Multi-omics characterisation of breast cancer organoids (#170)

Dilys Leung 1 2 , Genevieve Kerr 1 , Diana Micati 1 , Tali Lang 2 , Peter Gregory 2 , Corinne Ooi 2 , Beryl Tan 2 , Melissa Vereker 2 , Terry Lim 3 , Stuart Archer 4 , David Powell 4 , Roger Daly 3 , Christina Mitchell 3 , Antonella Papa 3 , Tim Nottle 5 , Gary Richardson 2 , Helen Abud 1 , Thierry Jarde 1
  1. Department of Anatomy and Developmental Biology, Monash University, Clayton, VIC, Australia
  2. Cabrini Monash Department of Medical Oncology, Cabrini Health, Malvern, VIC, Australia
  3. Department of Biochemistry and Molecular Biology, Monash University, Clayton, VIC, Australia
  4. Monash Bioinformatics Platform, Monash University, Clayton, VIC, Australia
  5. TissuPath Pathology, Mount Waverley, VIC, Australia

Breast cancer is a highly heterogeneous disease. Tumour expression of estrogen receptor, progesterone receptor and human epidermal growth factor receptor 2 guides treatment decisions, but does not always predict clinical response. Tri-dimensional organoids have gained mounting interests as an advanced near-physiological model and drug screening system. We have generated organoids from 43 treatment-naïve primary breast tumours of various molecular subtypes including poor-prognostic triple-negative breast cancer. Long-term culture, expansion and cryopreservation of these organoids were achieved. We then performed a multi-omics characterisation of the established breast cancer organoids. Whole-exome sequencing analysis identified that cancer-related mutations are predominantly conserved in breast cancer organoids, although some organoid lines exhibit limited mutational similarities with the primary tumour or demonstrate evidence of a clonal drift. Both intra- and inter-molecular heterogeneities of organoid lines were identified at the single cell level. Proteomic analyses revealed that breast cancer organoids show distinct and conserved proteomic signatures between molecular subtypes.

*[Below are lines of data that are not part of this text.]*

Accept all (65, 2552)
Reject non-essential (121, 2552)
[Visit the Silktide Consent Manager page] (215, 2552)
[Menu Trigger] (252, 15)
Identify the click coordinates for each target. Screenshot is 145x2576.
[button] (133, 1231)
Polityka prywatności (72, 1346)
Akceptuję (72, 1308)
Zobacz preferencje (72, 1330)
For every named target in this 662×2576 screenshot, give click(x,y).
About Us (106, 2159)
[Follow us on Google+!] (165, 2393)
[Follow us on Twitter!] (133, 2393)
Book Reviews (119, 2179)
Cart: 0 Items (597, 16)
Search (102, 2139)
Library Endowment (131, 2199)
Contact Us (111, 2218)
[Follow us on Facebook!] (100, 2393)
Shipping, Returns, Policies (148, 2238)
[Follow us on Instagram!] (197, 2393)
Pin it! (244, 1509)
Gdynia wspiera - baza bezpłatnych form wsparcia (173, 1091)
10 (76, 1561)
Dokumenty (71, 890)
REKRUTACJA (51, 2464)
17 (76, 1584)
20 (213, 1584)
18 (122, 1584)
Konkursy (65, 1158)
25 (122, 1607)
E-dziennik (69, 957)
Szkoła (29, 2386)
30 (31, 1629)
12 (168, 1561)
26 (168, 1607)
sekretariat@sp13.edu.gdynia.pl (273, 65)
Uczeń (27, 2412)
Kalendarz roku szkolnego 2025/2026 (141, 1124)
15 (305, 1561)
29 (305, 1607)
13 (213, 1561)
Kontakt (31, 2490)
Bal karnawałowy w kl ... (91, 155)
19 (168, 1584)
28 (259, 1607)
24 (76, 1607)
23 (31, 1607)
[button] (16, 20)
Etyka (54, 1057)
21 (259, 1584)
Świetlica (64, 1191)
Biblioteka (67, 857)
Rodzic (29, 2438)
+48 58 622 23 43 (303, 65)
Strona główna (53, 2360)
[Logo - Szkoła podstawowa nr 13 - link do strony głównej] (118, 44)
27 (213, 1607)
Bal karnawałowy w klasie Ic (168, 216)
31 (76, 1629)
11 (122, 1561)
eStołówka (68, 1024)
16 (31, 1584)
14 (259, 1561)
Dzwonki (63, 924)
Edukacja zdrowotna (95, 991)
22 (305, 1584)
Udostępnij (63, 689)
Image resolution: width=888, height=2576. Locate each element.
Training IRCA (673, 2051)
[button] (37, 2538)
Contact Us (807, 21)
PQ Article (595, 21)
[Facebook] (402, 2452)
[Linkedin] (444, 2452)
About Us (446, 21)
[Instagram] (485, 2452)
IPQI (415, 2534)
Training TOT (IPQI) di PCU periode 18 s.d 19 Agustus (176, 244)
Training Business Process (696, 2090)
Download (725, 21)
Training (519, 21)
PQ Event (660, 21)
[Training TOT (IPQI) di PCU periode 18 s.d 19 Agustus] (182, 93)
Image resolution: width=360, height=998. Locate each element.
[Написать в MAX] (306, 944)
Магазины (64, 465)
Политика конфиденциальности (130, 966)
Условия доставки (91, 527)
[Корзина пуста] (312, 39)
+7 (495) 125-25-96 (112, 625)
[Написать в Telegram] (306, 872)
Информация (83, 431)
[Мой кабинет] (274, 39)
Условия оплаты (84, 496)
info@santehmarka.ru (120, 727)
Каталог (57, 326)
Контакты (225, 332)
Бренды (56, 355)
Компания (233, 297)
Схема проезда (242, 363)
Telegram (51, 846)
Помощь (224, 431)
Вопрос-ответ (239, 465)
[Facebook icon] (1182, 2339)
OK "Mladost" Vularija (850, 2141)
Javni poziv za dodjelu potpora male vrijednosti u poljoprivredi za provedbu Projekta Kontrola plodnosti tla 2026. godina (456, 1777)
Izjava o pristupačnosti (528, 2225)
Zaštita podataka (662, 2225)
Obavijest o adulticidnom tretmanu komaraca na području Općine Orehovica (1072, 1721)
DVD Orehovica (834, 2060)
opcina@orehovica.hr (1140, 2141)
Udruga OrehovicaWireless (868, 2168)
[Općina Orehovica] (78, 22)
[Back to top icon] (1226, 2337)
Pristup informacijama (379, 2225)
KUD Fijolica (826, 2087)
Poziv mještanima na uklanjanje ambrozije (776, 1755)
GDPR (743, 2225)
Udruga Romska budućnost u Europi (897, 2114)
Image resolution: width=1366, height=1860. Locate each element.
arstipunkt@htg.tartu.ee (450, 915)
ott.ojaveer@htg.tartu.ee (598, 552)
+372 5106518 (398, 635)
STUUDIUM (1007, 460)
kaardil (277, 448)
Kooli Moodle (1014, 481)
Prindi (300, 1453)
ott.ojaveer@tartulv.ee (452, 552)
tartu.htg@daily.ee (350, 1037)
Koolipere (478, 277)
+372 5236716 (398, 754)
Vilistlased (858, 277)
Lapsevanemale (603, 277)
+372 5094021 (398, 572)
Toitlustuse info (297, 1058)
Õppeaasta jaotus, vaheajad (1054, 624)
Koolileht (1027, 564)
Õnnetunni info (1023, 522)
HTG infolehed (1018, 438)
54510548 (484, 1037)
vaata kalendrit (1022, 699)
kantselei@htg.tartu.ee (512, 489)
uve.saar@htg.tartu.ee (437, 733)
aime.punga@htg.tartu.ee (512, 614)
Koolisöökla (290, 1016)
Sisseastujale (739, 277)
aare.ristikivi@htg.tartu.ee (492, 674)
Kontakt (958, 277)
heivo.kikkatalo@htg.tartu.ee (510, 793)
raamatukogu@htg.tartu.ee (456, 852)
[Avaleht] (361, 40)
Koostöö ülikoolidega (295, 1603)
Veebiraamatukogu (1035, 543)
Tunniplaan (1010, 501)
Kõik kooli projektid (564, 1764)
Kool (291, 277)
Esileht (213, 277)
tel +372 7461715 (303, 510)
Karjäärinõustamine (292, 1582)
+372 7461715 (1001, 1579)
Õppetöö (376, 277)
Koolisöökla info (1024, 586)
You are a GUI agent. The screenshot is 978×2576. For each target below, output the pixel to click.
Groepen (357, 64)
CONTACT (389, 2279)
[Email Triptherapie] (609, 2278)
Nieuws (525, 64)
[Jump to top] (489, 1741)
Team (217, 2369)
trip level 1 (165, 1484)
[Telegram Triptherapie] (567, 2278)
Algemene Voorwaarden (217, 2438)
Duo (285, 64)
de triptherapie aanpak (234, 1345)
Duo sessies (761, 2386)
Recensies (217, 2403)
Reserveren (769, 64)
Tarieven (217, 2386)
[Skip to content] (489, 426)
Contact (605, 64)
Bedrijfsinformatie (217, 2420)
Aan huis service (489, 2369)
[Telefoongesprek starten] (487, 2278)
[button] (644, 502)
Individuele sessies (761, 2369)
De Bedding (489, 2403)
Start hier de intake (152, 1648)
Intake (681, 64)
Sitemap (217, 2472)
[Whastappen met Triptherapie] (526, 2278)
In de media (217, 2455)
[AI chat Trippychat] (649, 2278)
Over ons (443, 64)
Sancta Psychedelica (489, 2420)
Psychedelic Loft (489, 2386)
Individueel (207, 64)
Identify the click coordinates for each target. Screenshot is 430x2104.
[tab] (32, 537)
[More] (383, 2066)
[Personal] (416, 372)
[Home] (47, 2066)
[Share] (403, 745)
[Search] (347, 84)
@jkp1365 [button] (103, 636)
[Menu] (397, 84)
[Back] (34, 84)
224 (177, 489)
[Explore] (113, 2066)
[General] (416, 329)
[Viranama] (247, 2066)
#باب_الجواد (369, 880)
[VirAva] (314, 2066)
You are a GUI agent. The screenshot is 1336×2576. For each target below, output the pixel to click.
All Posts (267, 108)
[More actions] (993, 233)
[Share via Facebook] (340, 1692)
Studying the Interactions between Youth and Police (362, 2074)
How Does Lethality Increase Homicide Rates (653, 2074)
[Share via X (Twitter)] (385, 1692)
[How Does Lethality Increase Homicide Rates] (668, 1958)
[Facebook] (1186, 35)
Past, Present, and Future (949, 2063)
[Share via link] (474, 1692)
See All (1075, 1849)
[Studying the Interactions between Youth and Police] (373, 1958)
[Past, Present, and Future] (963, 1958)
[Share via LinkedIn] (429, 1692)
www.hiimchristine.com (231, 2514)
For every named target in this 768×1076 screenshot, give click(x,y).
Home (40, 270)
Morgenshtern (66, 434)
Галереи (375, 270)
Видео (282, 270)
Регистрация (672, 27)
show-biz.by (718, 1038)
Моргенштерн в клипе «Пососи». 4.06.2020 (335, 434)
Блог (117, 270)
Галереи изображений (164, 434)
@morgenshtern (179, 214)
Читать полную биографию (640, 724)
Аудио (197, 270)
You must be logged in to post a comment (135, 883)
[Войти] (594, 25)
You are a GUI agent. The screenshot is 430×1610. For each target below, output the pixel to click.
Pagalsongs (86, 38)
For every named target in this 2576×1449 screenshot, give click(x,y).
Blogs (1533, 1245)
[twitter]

We also noticed, using immunohistochemistry, that Ki-67 staining in breast cancer organoids reflects that in primary tumours. When subjected to common chemotherapeutic drugs (doxorubicin, cyclophosphamide and paclitaxel alone or in combination), we noted a reduction in cell viability in breast cancer organoids compared to vehicle control. In conclusion, specific breast cancer organoids lines exhibit molecular features of the primary tumours. Our drug response results further highlight the potential of breast cancer organoids as a more reliable pre-clinical model in personalised medicine.